A esperança de encontrar três alpinistas desaparecidos no Monte Huascarán, a montanha mais alta do Peru, agora repousa sobre equipes de resgate contratadas pelas próprias famílias. Há dez dias, Alejandro Manuel Ugarte Jordán, Freddy Saúl Mendoza Lizana e Artidoro Salas Gaitán perderam contato após enviarem uma mensagem informando que estavam perdidos. Diante da ausência de progresso nas buscas oficiais e das condições climáticas adversas, os parentes decidiram investir recursos próprios para intensificar os esforços.
## Desafios e Buscas Intensificadas
As operações de resgate enfrentam desafios significativos, incluindo avalanches recentes que bloquearam o acesso terrestre ao Acampamento 2 e o risco constante de novos deslizamentos. Drones particulares detectaram rastros a uma altitude de 6.400 metros, mas a falta de acesso seguro impede a confirmação. As famílias denunciam a demora das autoridades e relatam problemas logísticos, como a limitação de altitude para helicópteros da polícia e da força aérea. Para superar os altos custos, rifas e arrecadação de fundos estão sendo organizadas.
## Últimos Contatos e Hipóteses
O grupo, composto por cinco pessoas inicialmente, perdeu contato no dia 14 de julho durante a descida do pico sul.

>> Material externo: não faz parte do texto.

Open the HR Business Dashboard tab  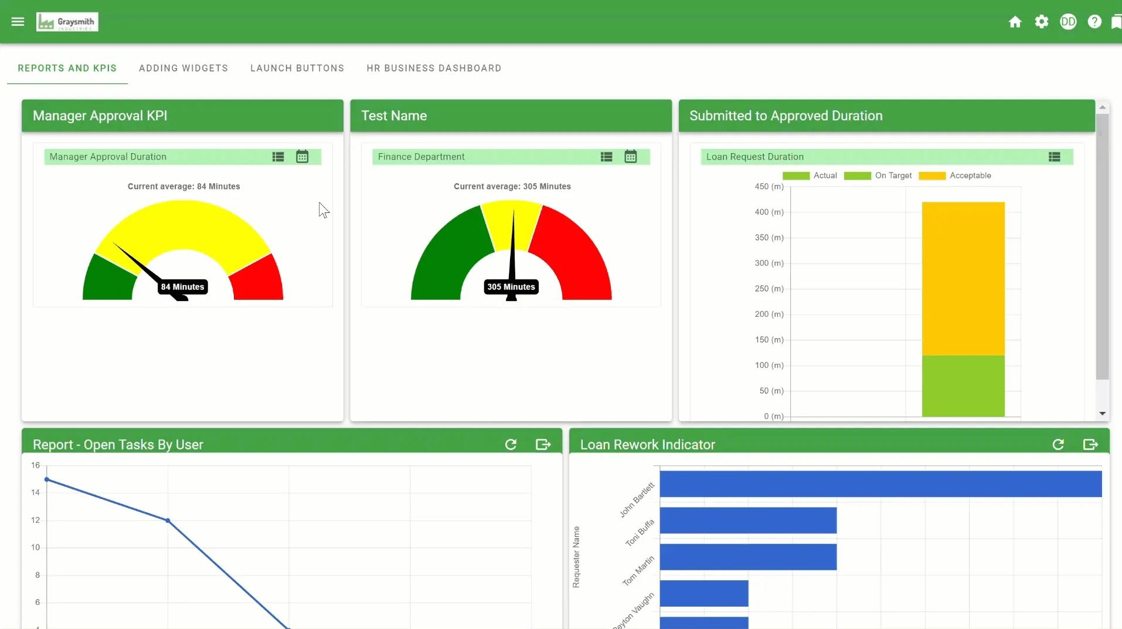[x=434, y=68]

Uma forte tempestade desorientou os três peruanos no setor conhecido como La Garganta. A última comunicação foi uma mensagem de WhatsApp informando sobre o desaparecimento. Barracas e equipamentos foram encontrados intactos no Acampamento 1, indicando que os alpinistas iniciaram a descida com roupas de proteção, mas sem sacos de dormir, em um ambiente com temperaturas que podem chegar a -30°C. A principal hipótese é que os alpinistas tenham caído em fendas profundas na montanha, a mais de 6 mil metros de altitude. As equipes de resgate privadas priorizam o uso de tecnologia infravermelha em drones e a permanência de pessoal experiente em grandes altitudes, aproveitando as janelas de bom tempo nas primeiras horas da manhã.